Okay, what is it with Swedes min-maxing their way to the top of pop music? How do they do it? Even Pewdiepie is like another case of chasing algorithmic success.
In this case it's not pop music, it's instrumental ambient music and childrens tunes.. Very particular set of playlists, Spotify-owned, that if you get into them you're essentially guaranteed millions of streams (as those playlists have tens of millions of followers that I'm sure just have them on repeat often - guilty here as well..)
Aside from the sketchy issue with faking 750 artist names, apparently the music is good and has good artistic intent within the genre.
According to the article, you can do deals where you trade away part of your royalty for a higher placement on those Spotify-owned playlists, which in his case seems to be the right business choice to make by far.
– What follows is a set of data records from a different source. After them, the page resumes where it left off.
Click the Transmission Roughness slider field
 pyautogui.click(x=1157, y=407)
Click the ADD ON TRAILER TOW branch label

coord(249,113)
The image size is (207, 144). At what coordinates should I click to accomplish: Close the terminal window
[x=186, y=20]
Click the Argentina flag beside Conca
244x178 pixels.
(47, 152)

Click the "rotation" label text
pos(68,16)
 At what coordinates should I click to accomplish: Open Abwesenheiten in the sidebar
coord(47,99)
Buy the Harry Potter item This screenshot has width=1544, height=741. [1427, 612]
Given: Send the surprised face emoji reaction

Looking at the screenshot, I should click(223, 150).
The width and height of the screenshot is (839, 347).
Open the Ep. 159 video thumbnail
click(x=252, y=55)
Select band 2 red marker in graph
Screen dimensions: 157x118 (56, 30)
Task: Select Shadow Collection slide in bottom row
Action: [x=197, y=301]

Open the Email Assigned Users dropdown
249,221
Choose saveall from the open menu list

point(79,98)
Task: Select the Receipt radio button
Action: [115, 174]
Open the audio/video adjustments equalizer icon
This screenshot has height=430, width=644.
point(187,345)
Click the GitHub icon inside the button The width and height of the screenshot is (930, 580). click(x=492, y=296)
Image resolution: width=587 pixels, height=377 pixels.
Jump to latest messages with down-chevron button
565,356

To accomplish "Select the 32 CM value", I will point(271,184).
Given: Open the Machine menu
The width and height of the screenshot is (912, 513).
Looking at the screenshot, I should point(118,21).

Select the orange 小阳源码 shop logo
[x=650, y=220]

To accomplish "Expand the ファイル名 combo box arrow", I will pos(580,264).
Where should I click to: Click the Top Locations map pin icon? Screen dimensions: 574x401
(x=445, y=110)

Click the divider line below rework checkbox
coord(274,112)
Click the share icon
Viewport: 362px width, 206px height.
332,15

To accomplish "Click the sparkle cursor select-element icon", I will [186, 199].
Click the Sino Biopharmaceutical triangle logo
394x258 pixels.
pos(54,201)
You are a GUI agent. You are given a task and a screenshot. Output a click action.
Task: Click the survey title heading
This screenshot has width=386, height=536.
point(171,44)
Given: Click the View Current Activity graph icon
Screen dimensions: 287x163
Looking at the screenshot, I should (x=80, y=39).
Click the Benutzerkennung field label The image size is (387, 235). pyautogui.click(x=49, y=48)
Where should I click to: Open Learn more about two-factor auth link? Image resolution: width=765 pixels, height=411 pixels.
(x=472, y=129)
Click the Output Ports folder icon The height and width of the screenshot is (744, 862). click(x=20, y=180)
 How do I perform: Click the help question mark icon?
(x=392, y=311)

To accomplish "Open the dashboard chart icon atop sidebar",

Why would this be problematic? Artist commonly work under one or more pseudonyms. 750 is quite a lot for sure, but is there material difference between that and just a few?
Hm actually I remember I read in the studio's reply to this, that there weren't 750 active artist names at the same time, this was over many years and they release under some names, then let it go and do 50 new names etc. Still.. it's some kind of diversion of the consumer's expectations. It's one thing to see a pseudonym, but in this case, it was under "normal sounding" names.
Also, the composers' names were faked as well, so there were 750 artist names and 50 composer names..
We used to have Kommunala Musikskolan, where kids for a relatively low fee could learn to play music. In the year 2000 it had 335 000 pupils (at the time the population of Sweden was less than 9 million people).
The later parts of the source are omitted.